Data items:
____

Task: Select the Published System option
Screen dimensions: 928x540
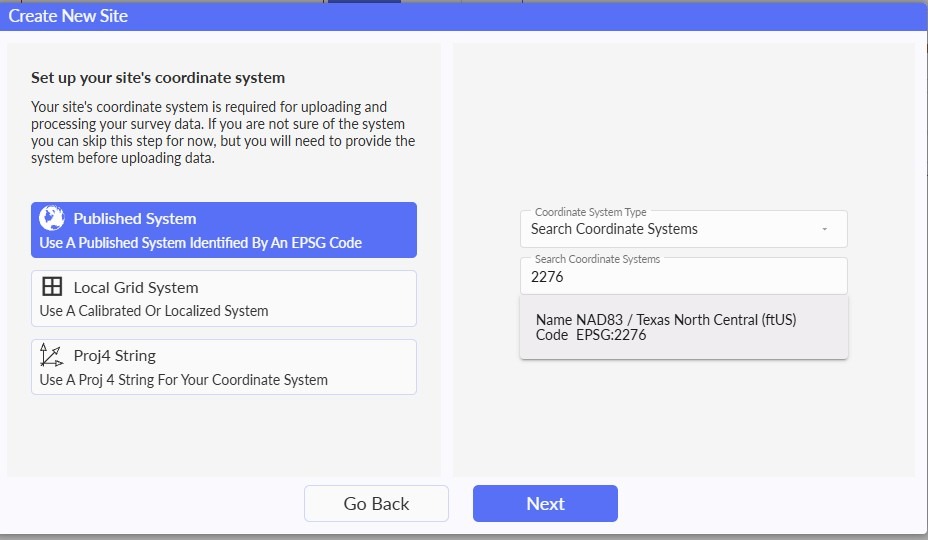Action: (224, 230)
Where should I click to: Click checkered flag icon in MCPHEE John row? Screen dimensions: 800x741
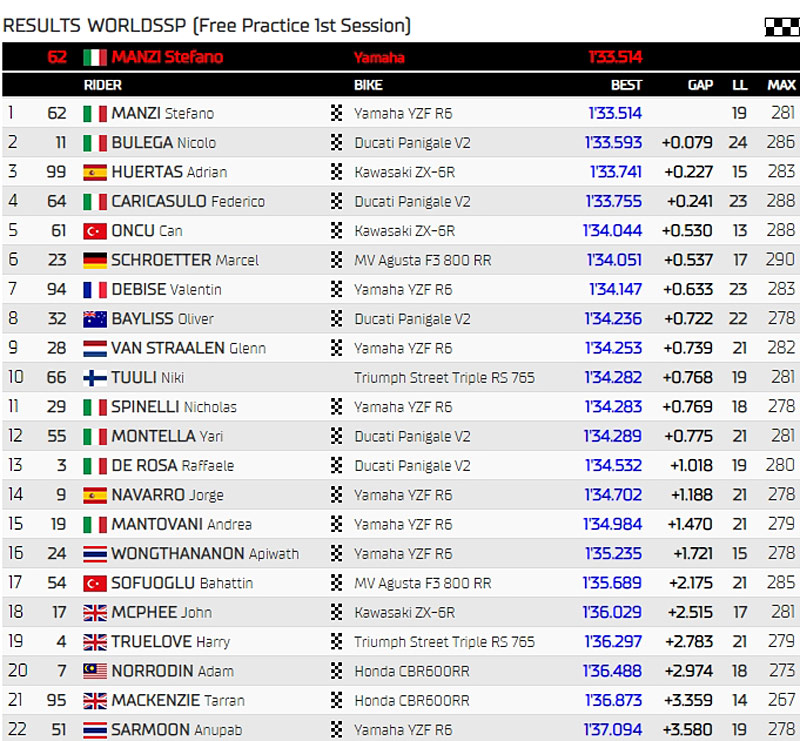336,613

____

Short problem: In the listing, replace "icon" with "button" in the lines running from the one containing "Where should I" through the end, and give back only those lines with everything else unchanged. Omit the pictures.

Final result:
Where should I click to: Click checkered flag button in MCPHEE John row? Screen dimensions: 800x741
336,613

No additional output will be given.